▶ [ESSAYEZ]
Reprenez mot pour mot le passage du reportage ci-dessous sur le VIH à Athènes, en commençant par « 16 mars 2018 » et en continuant jusqu'à « de stopper l’épidémie. ».

▶ [TEXTE RETENU]
====
Reportage

Contact humain et dépistage ciblé pour faire reculer l’épidémie de VIH à Athènes

16 mars 2018

En 2011, la Grèce a connu une forte augmentation du nombre de nouvelles infections à VIH chez les consommateurs de drogues injectables. Habituellement, le nombre de nouveaux diagnostics stagnait autour de 11 par an à Athènes, mais il est soudainement passé à 266. Pour la première fois, la consommation de drogues injectables et l’échange d’aiguilles sont devenus la principale source de nouvelles infections à VIH en Grèce, selon la Faculté de médecine de l’Université nationale et capodistrienne d’Athènes.

En réaction, l’université a lancé, aux côtés de l’Organisation grecque contre les drogues et d’autres organisations non gouvernementales, un programme baptisé Aristote, destiné à « identifier, dépister, traiter et retenir » afin de stopper l’épidémie.

Le premier défi consistait à trouver les consommateurs de drogues injectables et à déterminer s’ils étaient séropositifs au VIH.

« Beaucoup vivaient dans la rue, certains avaient fait des séjours en prison et, dans de nombreux cas, il s’agissait de migrants qui ne parlaient pas le grec », raconte Vana Sypsa, Professeure assistante en épidémiologie et médecine préventive à l’Université nationale et capodistrienne d’Athènes et responsable du programme Aristote, avec Angelos Hatzakis, Meni Malliori et Dimitrios Paraskevis.

Elle explique qu’en raison de la récession économique, les gens ont perdu leur emploi et se sont mis à partager le matériel d’injection avec les autres, et le nombre de sans-abris a explosé. Elle ajoute qu’en plus, les seringues stériles sont devenues difficiles à obtenir et que les listes d’attente dans les centres de traitement substitutif aux opiacés se sont allongées. Le programme Aristote s’est appuyé sur un système de coupons : ainsi, des pairs ont pu recruter d’autres personnes pour qu’elles viennent faire un test de dépistage du VIH en échange d’une modeste rémunération.
====
▶ [DONNÉES SUIVANTES]
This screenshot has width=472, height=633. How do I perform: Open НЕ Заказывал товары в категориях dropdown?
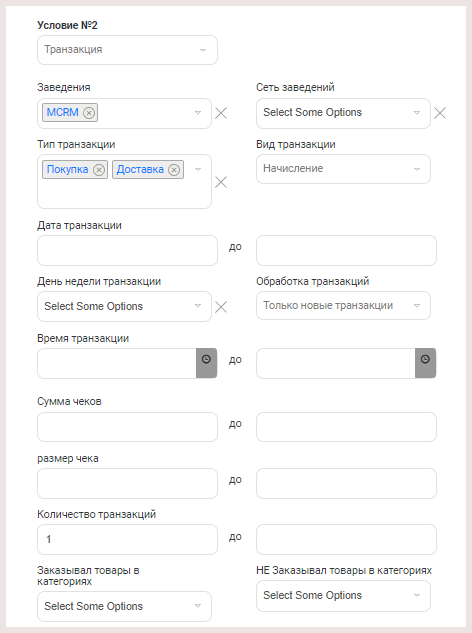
====
▶ [CORRIGÉ]
16 mars 2018

En 2011, la Grèce a connu une forte augmentation du nombre de nouvelles infections à VIH chez les consommateurs de drogues injectables. Habituellement, le nombre de nouveaux diagnostics stagnait autour de 11 par an à Athènes, mais il est soudainement passé à 266. Pour la première fois, la consommation de drogues injectables et l’échange d’aiguilles sont devenus la principale source de nouvelles infections à VIH en Grèce, selon la Faculté de médecine de l’Université nationale et capodistrienne d’Athènes.

En réaction, l’université a lancé, aux côtés de l’Organisation grecque contre les drogues et d’autres organisations non gouvernementales, un programme baptisé Aristote, destiné à « identifier, dépister, traiter et retenir » afin de stopper l’épidémie.